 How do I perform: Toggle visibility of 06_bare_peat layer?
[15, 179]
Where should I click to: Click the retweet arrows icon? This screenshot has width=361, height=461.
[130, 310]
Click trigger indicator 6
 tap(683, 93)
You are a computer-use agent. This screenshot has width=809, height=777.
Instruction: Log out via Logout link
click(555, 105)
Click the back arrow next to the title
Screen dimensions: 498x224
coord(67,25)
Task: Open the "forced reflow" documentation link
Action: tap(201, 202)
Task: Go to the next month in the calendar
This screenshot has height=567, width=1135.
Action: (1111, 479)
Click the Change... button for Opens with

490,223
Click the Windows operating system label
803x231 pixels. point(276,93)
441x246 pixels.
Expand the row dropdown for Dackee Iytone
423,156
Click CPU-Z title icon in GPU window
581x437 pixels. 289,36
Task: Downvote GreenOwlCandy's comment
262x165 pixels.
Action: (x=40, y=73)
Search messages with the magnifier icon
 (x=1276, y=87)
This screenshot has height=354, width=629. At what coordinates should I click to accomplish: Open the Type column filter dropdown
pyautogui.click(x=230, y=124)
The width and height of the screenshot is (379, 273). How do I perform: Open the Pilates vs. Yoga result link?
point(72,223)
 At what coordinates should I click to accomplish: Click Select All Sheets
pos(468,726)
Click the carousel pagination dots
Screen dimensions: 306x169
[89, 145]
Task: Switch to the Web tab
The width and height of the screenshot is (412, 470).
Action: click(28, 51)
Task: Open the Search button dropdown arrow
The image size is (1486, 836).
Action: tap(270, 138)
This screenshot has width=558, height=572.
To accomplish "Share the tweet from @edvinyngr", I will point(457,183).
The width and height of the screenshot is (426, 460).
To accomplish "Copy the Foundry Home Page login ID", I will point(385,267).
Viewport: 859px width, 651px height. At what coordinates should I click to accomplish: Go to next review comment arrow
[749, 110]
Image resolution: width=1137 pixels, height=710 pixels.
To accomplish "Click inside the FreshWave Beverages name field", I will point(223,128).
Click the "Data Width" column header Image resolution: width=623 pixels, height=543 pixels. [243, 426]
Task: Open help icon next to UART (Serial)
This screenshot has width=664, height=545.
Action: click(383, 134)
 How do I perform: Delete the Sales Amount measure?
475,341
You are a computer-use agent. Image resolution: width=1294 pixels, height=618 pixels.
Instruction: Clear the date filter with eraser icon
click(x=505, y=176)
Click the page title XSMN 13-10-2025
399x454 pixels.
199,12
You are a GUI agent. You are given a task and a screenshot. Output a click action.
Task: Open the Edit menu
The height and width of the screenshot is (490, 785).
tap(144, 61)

——————

# ACTION ITEM
The first line of the entries above marks where to begin; repeat each line exactly through the one that contains "You are a computer-use agent. This", and include that line.

# RESPONSE TO THIS TASK
 How do I perform: Toggle visibility of 06_bare_peat layer?
[15, 179]
Where should I click to: Click the retweet arrows icon? This screenshot has width=361, height=461.
[130, 310]
Click trigger indicator 6
 tap(683, 93)
You are a computer-use agent. This screenshot has width=809, height=777.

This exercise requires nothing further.